▶ **Extrait fourni**:
● ● ● ● ● ● ●

L’élément structurant de ce soutien financier réside dans la valorisation de la chaleur des procédés industriels qui joue un rôle moteur dans l’amélioration de l’efficacité énergétique globale. En cohérence avec la politique de transition durable du Maroc remarquablement portée par le Roi Mohammed VI, le groupe OCP a officialisé le lancement du programme d’investissement vert de l’ordre de 13 milliards d’euros pour la période 2023 – 2027, et réaffirme ainsi ses engagements phares pour l’atteinte de la neutralité carbone avant 2040. Ce projet de renaissance industrielle accorde une place particulière à l’ensemble de l’écosystème, et favorise une fertilisation de précision ajustée aux spécificités locales grâce à l’intelligence artificielle et l’innovation avec le concours l’UM6P. Clairement, la dynamique du leader mondial de la production de phosphate gravite autour de la massification des énergies renouvelables qui vont permettre aux technologies de l’hydrogène vert de s’émanciper et d’ouvrir de facto la voie à la production d’ammoniac décarbonné et compétitif. Il est par ailleurs indispensable de collaborer avec des partenaires robustes sur un tel gisement de croissance durable. Sur ce registre, le positionnement du Groupe Norvégien Yara International est exceptionnel du fait de l’adoption d’une approche holistique via sa nouvelle unité agrégatrice Yara Clean Ammonia. Audacieusement innovant, le groupe OCP se met en ordre de bataille pour profiter du plus haut degré de performances durables et se transmuer progressivement en entreprise régénérative.
L’Europe a bâti un cadre institutionnel et des mécanismes de financement intelligents à l’image des contrats carbone pour différence (CCPD), qui appuient la démocratisation des technologies industrielles à faibles émissions et l’utilisation de l’hydrogène propre dans la volonté d’offrir aux investisseurs un environnement propice à la décarbonation de l’ensemble des systèmes industriels européens. Il est clair que les réformes volontaristes de la commission européenne influencent considérablement le modèle industriel français.

● ● ● ● ● ● ●

▶ **Données fournies**:
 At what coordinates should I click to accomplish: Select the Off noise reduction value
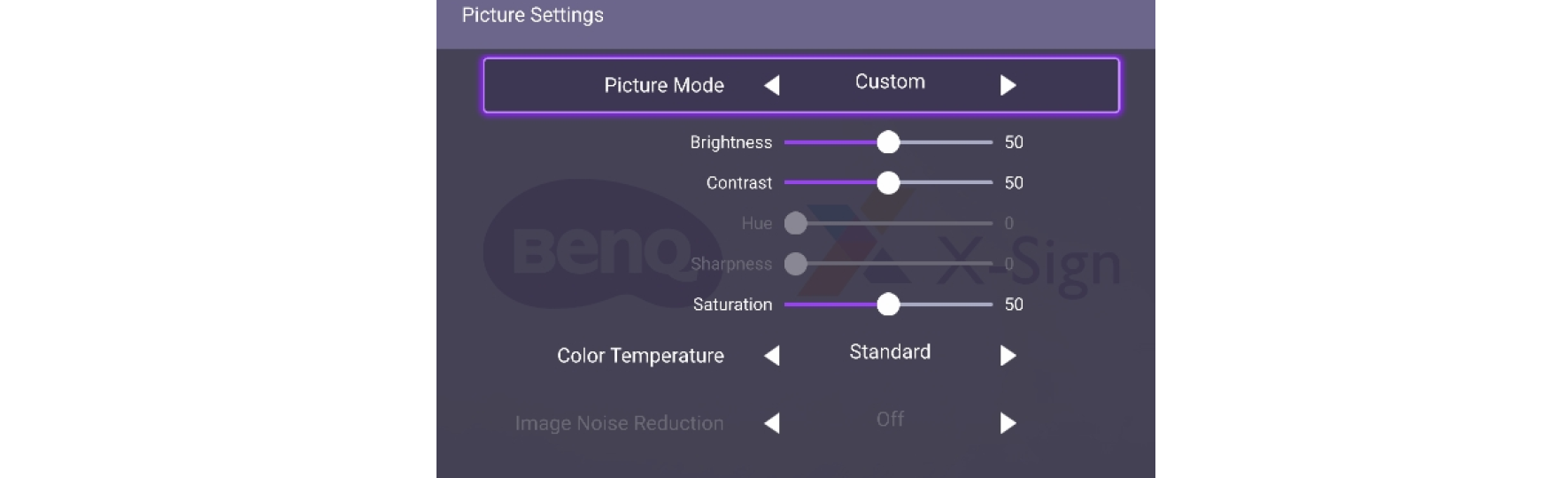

● ● ● ● ● ● ●

▶ **Consignes de travail**:
- 1) Recopiez le passage de l'extrait fourni qui va de « L’Europe a bâti » jusqu'à « modèle industriel français. » inclus.
- 2) Relevez toutes les années citées dans l'extrait fourni.

▶ **Réponses rédigées**:
- 1)
L’Europe a bâti un cadre institutionnel et des mécanismes de financement intelligents à l’image des contrats carbone pour différence (CCPD), qui appuient la démocratisation des technologies industrielles à faibles émissions et l’utilisation de l’hydrogène propre dans la volonté d’offrir aux investisseurs un environnement propice à la décarbonation de l’ensemble des systèmes industriels européens. Il est clair que les réformes volontaristes de la commission européenne influencent considérablement le modèle industriel français.

- 2) 2023, 2027, 2040